Intervista a Cosimo Montefusco: “Mai che ci sta mai che fa”
Sono nato a Eboli, come Comune, ma precisamente all’Aversana, che è una masseria come questa dove lavoro che si chiama Battaglio. Qui una masseria è di don Vincenzo Cuozzo e un’altra di don Gennaro Pierro, ma le bufale che guardo sono di Matassini e abito nella masseria più in là, laggiù dove c’i sta un pozzo a vento, presa in fitto dallo stesso Matassini da un certo Salvatore Giacchetti, che non è di queste parti.
Mio padre mori nel ’40 e qui ci lasciò me, mia madre di credo 48-49 anni, mio fratello più grande del ’31, l’altro del ’33 e il più piccolo del ’40, io sono del ’36. Tutti a lavorare ancora con don Alberto Matassini.

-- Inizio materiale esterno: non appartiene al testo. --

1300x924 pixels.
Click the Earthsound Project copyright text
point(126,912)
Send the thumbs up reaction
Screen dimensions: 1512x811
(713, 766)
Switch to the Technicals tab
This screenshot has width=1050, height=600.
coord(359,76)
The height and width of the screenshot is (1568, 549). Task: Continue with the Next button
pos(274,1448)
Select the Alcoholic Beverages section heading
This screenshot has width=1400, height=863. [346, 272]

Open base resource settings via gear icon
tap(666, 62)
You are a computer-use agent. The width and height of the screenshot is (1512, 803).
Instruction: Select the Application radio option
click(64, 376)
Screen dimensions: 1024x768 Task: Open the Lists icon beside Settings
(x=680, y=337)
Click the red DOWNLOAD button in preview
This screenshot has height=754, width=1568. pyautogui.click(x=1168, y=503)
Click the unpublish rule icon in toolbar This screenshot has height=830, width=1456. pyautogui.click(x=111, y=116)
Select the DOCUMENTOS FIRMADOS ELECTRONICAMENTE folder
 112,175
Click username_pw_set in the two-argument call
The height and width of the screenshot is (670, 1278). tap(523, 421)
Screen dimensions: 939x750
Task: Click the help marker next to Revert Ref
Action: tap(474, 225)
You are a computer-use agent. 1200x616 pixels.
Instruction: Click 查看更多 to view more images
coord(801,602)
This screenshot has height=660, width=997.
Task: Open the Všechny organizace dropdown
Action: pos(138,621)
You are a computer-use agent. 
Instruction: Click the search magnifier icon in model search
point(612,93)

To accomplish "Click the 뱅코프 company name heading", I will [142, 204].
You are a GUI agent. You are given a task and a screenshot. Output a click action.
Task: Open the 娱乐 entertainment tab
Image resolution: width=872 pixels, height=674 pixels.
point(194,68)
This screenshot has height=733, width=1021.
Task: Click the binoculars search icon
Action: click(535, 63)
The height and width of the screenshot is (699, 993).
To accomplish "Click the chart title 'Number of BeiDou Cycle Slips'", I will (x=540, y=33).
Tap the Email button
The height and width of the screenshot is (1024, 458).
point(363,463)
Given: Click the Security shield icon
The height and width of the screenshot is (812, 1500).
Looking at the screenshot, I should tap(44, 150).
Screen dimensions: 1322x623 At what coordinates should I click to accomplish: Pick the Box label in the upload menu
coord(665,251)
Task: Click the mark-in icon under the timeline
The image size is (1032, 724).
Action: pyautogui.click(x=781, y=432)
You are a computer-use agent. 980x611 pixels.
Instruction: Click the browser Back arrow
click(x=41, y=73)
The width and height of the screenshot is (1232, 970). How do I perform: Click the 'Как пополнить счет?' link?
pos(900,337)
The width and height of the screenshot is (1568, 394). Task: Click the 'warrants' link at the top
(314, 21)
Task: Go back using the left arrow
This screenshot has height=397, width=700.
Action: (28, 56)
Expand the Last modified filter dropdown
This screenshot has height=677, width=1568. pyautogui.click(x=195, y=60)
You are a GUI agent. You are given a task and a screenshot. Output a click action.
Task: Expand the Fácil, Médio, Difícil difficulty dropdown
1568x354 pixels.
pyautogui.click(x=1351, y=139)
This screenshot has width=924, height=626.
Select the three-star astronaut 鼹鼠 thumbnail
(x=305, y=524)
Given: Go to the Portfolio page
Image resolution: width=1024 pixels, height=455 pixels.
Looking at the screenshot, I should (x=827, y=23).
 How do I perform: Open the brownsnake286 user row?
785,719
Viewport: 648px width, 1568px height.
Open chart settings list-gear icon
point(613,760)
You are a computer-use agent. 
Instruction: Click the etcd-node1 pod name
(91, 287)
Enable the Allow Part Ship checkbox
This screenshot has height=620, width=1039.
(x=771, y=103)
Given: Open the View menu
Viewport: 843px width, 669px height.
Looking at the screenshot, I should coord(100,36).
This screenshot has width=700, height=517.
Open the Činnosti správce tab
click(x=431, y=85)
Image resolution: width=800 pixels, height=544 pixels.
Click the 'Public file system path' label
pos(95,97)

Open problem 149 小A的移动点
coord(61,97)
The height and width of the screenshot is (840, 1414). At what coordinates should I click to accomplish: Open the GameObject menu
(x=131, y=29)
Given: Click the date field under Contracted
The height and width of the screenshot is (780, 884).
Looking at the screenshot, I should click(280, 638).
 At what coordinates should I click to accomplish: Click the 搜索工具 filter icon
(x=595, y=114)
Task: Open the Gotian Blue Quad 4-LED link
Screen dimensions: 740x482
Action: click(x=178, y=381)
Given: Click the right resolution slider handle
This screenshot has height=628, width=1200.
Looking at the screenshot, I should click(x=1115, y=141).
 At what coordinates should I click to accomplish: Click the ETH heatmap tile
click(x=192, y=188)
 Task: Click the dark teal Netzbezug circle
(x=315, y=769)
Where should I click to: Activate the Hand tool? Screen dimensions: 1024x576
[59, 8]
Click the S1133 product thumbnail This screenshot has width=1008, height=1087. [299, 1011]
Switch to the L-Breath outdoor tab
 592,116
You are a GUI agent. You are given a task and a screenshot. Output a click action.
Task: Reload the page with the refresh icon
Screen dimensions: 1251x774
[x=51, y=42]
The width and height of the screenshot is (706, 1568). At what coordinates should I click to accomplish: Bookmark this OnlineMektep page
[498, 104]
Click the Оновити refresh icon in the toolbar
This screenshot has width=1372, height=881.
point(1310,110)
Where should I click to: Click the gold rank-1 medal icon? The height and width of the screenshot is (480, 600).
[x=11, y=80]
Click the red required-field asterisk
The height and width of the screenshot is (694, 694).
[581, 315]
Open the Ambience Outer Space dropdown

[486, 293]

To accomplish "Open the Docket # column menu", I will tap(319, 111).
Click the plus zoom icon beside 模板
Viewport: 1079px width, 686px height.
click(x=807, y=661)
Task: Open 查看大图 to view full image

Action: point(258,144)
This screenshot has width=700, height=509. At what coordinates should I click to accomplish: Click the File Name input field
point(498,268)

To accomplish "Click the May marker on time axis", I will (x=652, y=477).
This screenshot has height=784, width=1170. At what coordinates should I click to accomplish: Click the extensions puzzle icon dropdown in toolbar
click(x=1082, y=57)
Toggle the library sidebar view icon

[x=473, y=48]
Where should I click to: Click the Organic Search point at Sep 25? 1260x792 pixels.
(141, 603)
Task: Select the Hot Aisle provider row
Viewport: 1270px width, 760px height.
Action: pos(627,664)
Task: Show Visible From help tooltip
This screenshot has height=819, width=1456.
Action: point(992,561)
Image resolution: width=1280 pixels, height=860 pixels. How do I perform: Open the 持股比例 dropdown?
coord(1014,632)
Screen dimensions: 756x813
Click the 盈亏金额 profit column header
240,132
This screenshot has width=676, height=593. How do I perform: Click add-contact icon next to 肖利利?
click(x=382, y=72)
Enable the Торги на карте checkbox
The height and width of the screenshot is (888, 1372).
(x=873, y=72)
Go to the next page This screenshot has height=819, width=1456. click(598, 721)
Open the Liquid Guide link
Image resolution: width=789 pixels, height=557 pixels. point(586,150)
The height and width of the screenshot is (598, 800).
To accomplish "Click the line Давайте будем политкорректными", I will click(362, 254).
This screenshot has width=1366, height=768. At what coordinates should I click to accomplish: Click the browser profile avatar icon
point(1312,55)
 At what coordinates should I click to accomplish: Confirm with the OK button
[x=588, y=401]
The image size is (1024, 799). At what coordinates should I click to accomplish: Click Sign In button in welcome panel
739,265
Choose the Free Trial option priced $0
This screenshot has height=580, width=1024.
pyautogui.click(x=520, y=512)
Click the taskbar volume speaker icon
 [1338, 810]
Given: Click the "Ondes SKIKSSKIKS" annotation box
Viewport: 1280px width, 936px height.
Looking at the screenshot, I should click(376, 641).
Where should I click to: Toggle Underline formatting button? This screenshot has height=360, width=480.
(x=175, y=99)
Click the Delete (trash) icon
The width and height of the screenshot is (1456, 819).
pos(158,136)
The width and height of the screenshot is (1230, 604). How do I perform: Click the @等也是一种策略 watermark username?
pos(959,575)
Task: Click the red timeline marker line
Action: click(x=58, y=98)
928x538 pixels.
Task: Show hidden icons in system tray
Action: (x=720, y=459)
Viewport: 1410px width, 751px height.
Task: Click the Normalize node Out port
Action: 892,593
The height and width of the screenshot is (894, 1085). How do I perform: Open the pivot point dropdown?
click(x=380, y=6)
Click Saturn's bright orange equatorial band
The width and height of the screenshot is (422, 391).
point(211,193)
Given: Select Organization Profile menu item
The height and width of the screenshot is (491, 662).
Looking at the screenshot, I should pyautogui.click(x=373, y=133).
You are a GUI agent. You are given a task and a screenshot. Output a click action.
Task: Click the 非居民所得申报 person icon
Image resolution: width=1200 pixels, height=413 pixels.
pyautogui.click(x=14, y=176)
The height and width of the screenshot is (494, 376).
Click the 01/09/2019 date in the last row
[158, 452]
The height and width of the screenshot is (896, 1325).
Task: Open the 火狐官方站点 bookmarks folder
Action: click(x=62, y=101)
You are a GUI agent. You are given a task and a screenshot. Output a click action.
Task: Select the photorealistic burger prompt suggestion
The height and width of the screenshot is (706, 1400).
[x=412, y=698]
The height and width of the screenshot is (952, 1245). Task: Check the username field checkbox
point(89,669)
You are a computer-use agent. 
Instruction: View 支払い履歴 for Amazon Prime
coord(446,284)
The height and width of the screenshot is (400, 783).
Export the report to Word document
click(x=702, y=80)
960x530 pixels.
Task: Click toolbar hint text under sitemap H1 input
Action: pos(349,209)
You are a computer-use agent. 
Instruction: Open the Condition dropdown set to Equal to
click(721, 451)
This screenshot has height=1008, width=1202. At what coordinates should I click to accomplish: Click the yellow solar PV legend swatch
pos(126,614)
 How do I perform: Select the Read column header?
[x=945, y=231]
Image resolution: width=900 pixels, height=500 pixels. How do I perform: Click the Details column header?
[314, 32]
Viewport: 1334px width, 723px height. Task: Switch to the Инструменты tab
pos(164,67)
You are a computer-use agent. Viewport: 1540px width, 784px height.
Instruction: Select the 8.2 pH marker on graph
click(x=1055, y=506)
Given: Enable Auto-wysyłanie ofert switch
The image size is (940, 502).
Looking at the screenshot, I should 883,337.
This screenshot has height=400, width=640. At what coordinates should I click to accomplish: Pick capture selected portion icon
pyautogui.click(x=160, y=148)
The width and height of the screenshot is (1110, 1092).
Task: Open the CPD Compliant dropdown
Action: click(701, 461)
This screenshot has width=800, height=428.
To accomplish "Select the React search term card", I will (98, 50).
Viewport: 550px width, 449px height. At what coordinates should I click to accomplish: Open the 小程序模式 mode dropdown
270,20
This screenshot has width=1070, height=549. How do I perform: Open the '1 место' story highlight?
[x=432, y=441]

Il primo fratello ha la pensione perché, quando fecero lo sbarco, vicino a noi passavano i tedeschi e la nave da basso alla marina cominciava a sparare e invece di cogliere i tedeschi colse la casa, e noi volemmo scappare fuori e mio fratello Vincenzo, come stava per scendere la scala, gli cadde la scheggia sulla mano e rimase mutilato. La mano ce l’ha mancante a sinistra da sopra il gomito.
Nessuno dei fratelli è andato a scuola, io non so mettere la firma mia. Se noi volevamo andare a scuola da «piccirilli», mamma poteva lavorare da sola e pagare il maestro? Da cinque o sei anni sto vicino alle bufale. Prima lavoravo nella terra a pomodoro, che è tenuta a parte col padrone (quando un tomolo, quando un tomolo e mezzo). Vado a Eboli una volta all’anno quando è il mio nome, santo Cosimo, e qualche rara volta la domenica per trovare mio zio, un fratello di mamma, che coltiva la terra anche lui a mezzadria. Mai stato a Salerno e a Napoli nemmeno. Non sono andato a Salerno, come andavo a Napoli? Sono andato solo a Battipaglia e a Eboli qualche volta per il cinema e ho visto cinema di guerra, cinema d’amore, ma se uno mi dicesse in faccia: — Che cinema hai visto? come era in- titolato? – io non so, perché non so come scriverlo. Da un paio d’anni ho incominciato ad andarci. Mi piace andarci perché vedo quando si uccidono, e mi piace: fanno a cazzotti, voglio dire. Non posso raccontare perché non tengo a mente niente.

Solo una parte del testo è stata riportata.